**Material provided:**
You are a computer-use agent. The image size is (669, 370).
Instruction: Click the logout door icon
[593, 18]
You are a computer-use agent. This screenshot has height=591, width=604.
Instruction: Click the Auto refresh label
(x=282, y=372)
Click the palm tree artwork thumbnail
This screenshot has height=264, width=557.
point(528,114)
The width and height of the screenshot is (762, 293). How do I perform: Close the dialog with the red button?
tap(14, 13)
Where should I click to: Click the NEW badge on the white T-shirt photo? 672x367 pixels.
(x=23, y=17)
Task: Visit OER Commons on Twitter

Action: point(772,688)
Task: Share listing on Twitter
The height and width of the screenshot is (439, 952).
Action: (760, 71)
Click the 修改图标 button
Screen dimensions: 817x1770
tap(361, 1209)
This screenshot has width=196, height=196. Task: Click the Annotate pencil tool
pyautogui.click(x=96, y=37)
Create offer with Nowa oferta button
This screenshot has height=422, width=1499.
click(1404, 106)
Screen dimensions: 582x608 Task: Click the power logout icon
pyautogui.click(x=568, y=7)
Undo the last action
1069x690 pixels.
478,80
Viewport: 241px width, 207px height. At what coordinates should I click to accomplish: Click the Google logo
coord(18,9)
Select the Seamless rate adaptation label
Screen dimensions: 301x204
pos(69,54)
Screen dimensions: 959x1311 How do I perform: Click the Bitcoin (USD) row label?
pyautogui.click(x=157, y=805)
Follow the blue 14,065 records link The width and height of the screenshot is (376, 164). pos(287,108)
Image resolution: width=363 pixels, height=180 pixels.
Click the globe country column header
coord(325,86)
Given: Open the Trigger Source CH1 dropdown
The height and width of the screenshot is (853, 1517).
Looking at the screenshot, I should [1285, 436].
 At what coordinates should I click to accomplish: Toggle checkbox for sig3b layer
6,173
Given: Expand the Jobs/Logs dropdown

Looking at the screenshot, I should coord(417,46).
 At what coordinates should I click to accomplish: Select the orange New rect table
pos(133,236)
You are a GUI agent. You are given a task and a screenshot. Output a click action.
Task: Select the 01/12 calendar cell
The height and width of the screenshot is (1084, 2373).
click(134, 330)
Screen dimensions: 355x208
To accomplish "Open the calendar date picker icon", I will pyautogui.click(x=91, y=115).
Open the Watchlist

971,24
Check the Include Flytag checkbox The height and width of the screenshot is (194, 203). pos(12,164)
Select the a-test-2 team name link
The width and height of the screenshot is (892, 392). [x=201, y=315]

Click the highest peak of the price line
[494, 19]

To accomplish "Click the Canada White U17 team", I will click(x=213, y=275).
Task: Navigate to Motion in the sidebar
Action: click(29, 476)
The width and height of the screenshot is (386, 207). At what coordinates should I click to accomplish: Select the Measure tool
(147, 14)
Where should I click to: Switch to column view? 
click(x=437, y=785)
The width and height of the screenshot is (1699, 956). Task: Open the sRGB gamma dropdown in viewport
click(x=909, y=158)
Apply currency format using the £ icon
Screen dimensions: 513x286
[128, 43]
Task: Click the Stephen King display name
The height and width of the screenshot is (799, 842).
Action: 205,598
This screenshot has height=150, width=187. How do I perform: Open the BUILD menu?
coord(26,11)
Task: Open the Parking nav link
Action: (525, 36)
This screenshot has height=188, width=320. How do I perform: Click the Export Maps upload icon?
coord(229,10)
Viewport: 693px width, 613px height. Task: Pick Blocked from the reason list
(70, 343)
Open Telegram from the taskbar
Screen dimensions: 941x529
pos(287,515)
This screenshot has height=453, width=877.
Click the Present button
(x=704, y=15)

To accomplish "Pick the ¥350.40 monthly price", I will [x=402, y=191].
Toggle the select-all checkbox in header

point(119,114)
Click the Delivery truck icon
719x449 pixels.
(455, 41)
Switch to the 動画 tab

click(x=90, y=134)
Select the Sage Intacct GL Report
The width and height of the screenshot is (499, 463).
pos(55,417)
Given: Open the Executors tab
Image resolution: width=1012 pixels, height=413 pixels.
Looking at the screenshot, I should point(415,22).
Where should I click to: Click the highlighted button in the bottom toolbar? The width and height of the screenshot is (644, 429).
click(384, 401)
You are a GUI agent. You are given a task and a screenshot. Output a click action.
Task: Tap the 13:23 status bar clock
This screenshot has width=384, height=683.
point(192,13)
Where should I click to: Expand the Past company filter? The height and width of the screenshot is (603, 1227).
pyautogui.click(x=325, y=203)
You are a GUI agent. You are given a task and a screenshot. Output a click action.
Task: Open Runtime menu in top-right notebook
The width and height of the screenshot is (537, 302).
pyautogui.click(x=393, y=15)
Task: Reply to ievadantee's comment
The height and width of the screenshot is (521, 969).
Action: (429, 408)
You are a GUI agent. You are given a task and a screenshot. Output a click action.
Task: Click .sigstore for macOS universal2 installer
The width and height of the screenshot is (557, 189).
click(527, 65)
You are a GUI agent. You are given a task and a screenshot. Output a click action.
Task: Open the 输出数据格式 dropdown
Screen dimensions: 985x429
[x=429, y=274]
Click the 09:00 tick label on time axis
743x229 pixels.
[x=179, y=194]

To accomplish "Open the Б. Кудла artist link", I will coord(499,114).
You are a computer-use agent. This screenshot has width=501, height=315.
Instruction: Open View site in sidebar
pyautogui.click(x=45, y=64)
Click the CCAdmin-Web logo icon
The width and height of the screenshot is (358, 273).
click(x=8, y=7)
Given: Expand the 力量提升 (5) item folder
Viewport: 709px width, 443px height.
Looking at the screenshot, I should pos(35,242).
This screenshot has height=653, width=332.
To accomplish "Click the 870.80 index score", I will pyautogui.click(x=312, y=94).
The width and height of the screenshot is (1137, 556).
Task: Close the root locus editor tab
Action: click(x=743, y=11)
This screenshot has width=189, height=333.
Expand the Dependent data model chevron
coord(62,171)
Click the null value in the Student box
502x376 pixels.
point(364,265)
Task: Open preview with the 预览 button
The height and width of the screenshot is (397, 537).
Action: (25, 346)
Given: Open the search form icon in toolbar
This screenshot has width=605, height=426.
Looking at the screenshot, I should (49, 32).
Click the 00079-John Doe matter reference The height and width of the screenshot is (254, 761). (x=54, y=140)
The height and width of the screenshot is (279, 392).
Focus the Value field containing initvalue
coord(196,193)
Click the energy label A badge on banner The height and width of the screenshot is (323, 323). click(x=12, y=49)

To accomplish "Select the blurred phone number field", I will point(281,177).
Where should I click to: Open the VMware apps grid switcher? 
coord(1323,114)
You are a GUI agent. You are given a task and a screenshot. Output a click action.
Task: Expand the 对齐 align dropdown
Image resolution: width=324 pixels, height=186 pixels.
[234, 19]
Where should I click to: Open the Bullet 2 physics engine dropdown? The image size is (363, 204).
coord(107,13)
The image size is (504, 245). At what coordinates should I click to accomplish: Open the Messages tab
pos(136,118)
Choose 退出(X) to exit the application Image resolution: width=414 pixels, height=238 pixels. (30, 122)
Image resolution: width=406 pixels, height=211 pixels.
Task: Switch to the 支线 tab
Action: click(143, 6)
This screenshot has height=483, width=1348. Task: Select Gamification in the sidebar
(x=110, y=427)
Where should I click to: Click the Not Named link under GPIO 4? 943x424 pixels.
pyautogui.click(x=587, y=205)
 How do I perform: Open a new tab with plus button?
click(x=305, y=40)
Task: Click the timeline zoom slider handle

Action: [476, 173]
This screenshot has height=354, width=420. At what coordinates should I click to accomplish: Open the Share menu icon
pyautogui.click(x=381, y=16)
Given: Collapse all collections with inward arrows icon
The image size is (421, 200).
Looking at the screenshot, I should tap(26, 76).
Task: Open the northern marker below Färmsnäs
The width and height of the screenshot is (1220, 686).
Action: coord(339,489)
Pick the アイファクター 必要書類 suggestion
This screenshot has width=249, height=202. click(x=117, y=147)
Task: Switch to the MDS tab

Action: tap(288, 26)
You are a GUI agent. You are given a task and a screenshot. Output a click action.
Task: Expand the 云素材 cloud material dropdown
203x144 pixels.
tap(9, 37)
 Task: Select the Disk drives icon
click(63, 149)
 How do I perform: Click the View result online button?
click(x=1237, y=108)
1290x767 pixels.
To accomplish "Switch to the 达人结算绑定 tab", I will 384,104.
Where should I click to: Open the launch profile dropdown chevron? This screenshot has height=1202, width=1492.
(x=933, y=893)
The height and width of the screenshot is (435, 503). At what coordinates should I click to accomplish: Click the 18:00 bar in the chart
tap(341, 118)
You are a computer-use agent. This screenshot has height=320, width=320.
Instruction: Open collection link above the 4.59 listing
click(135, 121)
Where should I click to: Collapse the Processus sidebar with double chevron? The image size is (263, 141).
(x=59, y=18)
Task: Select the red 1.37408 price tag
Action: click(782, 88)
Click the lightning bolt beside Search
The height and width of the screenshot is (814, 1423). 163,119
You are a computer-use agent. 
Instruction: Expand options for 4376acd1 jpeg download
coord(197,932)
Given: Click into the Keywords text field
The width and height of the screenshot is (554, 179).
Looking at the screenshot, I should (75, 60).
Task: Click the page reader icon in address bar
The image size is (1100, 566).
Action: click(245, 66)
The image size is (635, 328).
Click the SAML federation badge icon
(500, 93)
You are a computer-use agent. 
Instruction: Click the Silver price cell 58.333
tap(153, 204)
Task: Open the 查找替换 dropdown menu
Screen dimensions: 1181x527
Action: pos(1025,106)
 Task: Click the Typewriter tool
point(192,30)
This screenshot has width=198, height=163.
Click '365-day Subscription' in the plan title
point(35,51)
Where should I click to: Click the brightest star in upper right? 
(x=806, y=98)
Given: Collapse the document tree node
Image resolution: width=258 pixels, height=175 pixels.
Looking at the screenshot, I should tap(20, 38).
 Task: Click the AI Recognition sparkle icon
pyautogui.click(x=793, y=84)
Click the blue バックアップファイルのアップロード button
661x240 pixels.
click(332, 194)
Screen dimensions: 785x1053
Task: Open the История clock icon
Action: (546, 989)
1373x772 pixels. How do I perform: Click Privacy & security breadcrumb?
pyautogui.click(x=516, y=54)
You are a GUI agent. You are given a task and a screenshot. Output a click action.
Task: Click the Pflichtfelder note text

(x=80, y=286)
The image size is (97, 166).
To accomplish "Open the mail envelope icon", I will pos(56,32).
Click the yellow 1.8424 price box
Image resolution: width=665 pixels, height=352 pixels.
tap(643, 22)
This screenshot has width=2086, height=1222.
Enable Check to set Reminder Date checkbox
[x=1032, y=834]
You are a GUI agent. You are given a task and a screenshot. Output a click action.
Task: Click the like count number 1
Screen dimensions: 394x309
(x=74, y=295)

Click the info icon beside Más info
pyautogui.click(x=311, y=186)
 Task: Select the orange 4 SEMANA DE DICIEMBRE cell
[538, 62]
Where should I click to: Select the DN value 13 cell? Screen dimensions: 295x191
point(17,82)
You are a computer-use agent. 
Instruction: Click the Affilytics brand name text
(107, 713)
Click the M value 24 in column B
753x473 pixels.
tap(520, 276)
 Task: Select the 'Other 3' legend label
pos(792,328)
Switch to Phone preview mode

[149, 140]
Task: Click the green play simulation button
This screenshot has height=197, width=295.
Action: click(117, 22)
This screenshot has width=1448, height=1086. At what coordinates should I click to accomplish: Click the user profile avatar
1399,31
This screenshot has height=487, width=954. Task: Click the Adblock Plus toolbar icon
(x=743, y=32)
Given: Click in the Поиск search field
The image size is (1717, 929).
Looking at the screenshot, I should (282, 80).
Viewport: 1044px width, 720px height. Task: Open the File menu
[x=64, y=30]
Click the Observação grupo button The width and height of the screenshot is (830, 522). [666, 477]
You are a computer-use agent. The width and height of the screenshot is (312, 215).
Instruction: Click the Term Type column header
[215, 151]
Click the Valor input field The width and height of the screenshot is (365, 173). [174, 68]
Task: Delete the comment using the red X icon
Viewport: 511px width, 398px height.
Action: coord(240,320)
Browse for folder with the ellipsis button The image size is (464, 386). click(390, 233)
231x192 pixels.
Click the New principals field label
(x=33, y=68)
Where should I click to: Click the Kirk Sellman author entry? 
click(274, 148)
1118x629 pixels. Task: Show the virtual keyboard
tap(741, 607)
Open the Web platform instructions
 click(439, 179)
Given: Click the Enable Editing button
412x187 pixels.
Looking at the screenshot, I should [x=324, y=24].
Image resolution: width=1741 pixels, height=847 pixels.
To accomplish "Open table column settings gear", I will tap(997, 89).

**Exercise instructions:**
Which lines above run from the one with "Switch to the 動画 tab" through the one with "click(527, 65)"? Pull out those items and copy them exactly, both end lines included.

**Worked solution:**
Switch to the 動画 tab

click(x=90, y=134)
Select the Sage Intacct GL Report
The width and height of the screenshot is (499, 463).
pos(55,417)
Given: Open the Executors tab
Image resolution: width=1012 pixels, height=413 pixels.
Looking at the screenshot, I should point(415,22).
Where should I click to: Click the highlighted button in the bottom toolbar? The width and height of the screenshot is (644, 429).
click(384, 401)
You are a GUI agent. You are given a task and a screenshot. Output a click action.
Task: Tap the 13:23 status bar clock
This screenshot has width=384, height=683.
point(192,13)
Where should I click to: Expand the Past company filter? The height and width of the screenshot is (603, 1227).
pyautogui.click(x=325, y=203)
You are a GUI agent. You are given a task and a screenshot. Output a click action.
Task: Open Runtime menu in top-right notebook
The width and height of the screenshot is (537, 302).
pyautogui.click(x=393, y=15)
Task: Reply to ievadantee's comment
The height and width of the screenshot is (521, 969).
Action: (429, 408)
You are a GUI agent. You are given a task and a screenshot. Output a click action.
Task: Click .sigstore for macOS universal2 installer
The width and height of the screenshot is (557, 189).
click(527, 65)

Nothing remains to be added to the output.